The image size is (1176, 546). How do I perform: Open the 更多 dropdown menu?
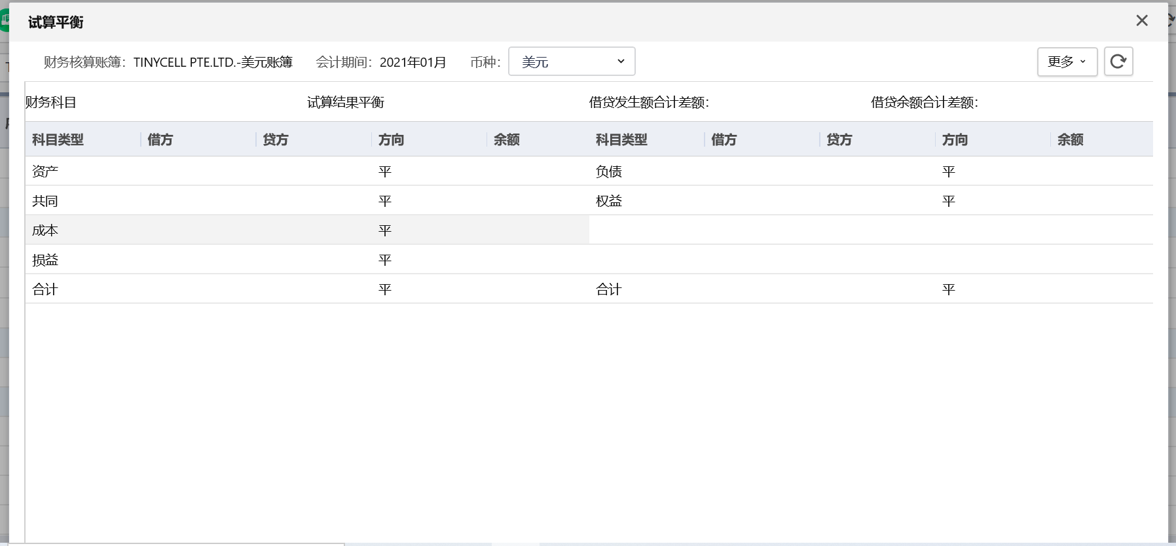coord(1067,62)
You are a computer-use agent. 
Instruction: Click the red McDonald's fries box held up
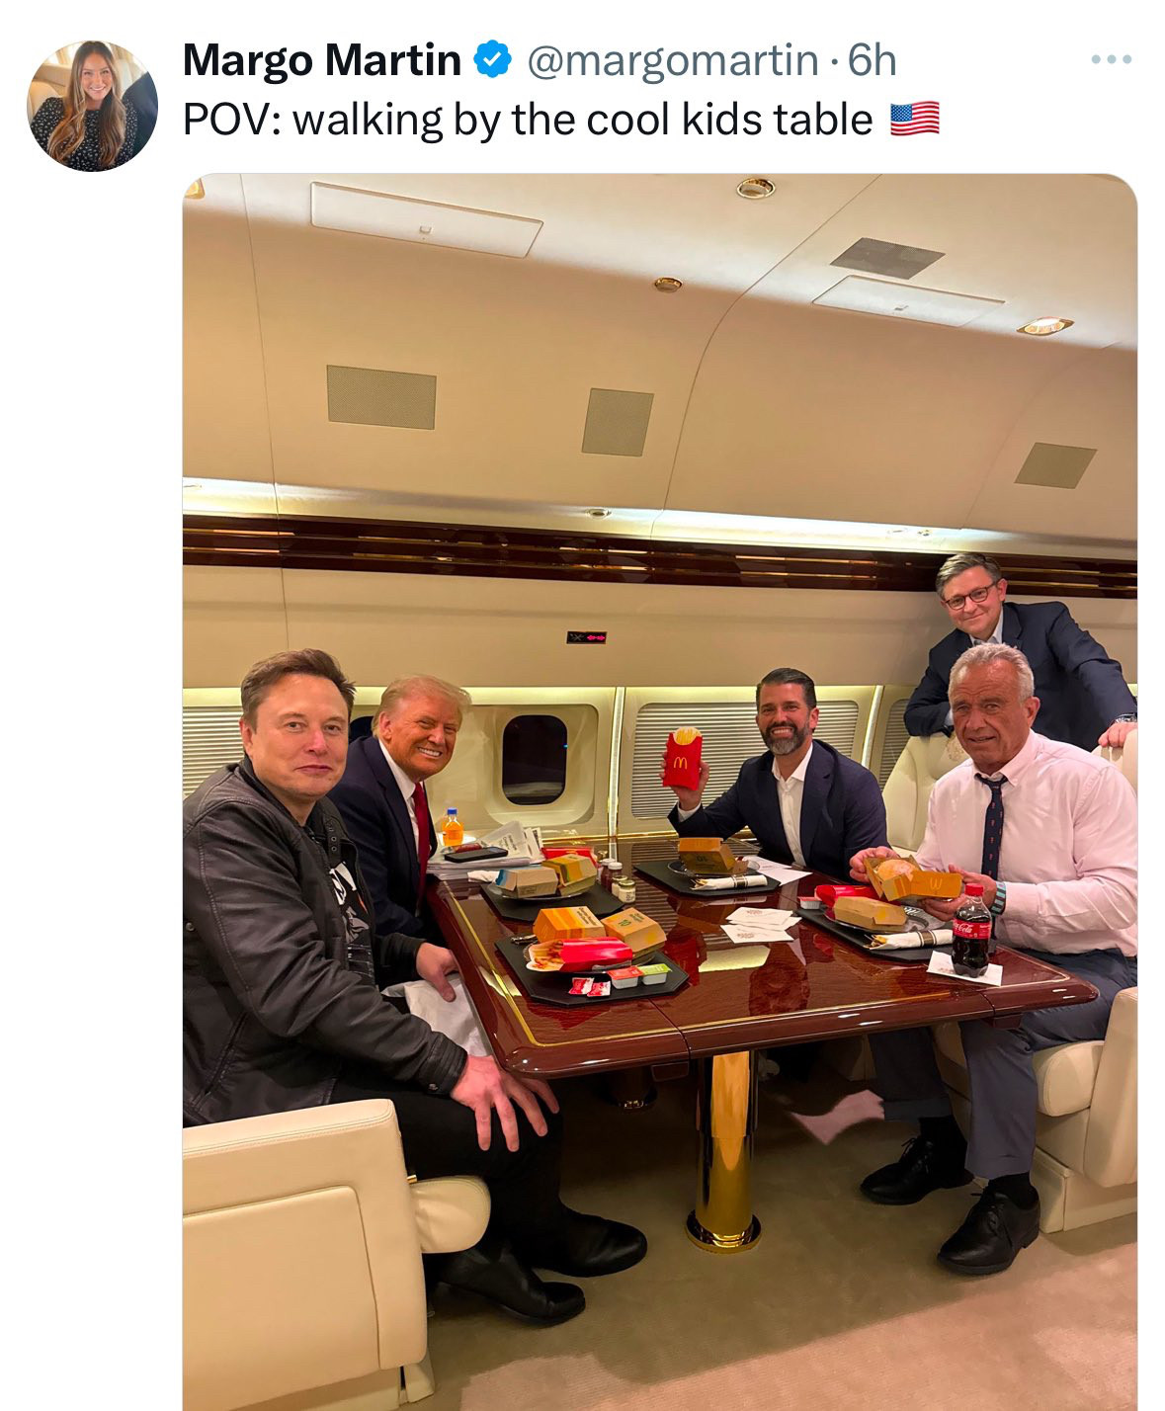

* * *

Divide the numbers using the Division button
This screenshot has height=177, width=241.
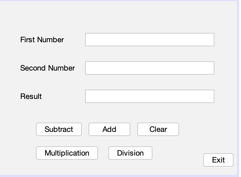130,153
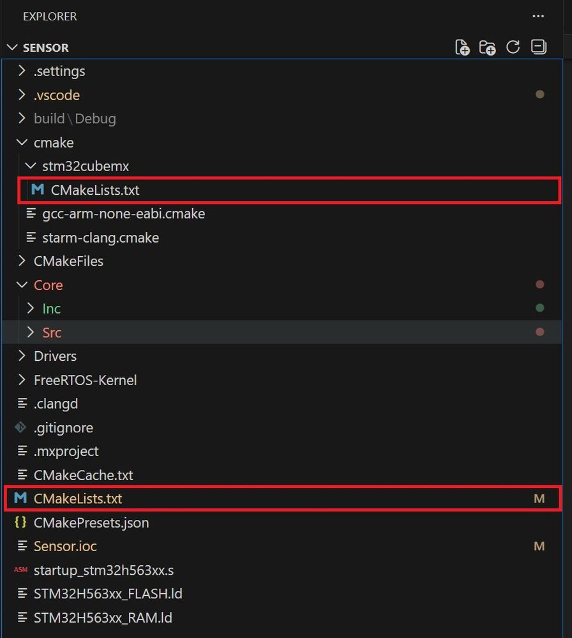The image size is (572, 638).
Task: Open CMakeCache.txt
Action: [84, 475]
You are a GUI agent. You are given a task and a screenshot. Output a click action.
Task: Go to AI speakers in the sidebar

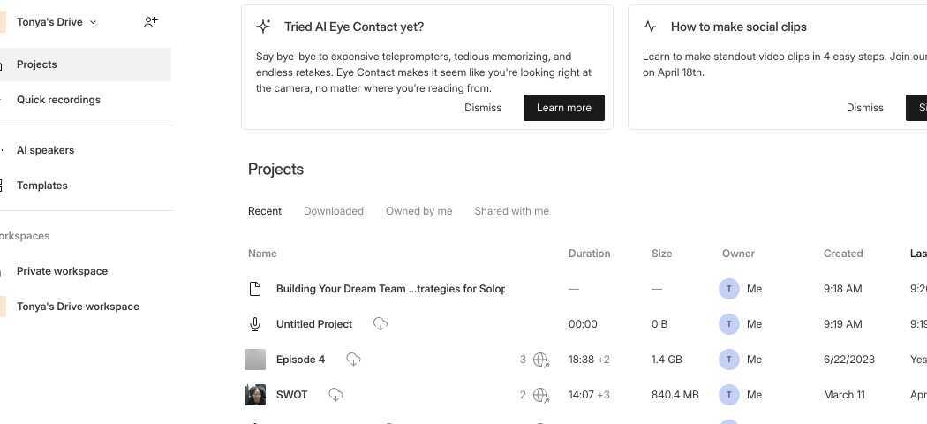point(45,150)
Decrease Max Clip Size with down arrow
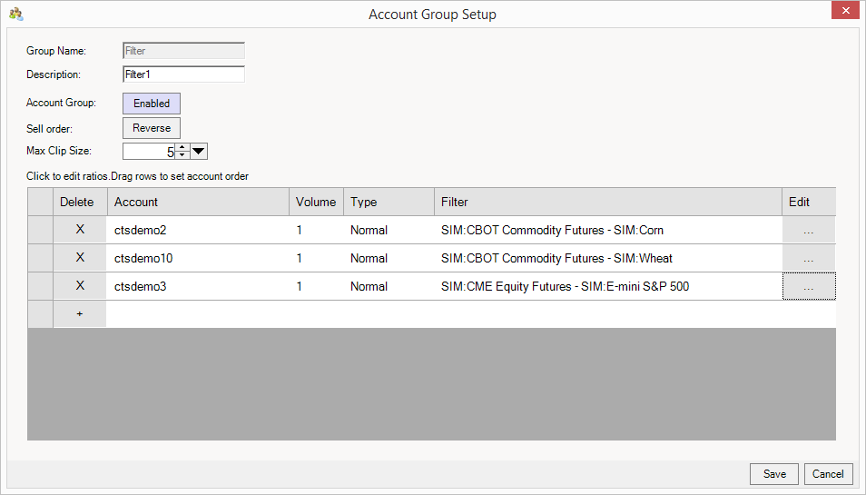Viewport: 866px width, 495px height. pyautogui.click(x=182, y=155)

- Problem requirements
Look above for the line with "The image size is (1176, 546).", then print it and each line after it down to and including the line with "Instruction: Click the". Leave out the pictures and keep the wording exact.

- Task result
The image size is (1176, 546). How do I perform: Open the 更多 dropdown menu?
coord(1067,62)
You are a computer-use agent. 
Instruction: Click the red McDonald's fries box held up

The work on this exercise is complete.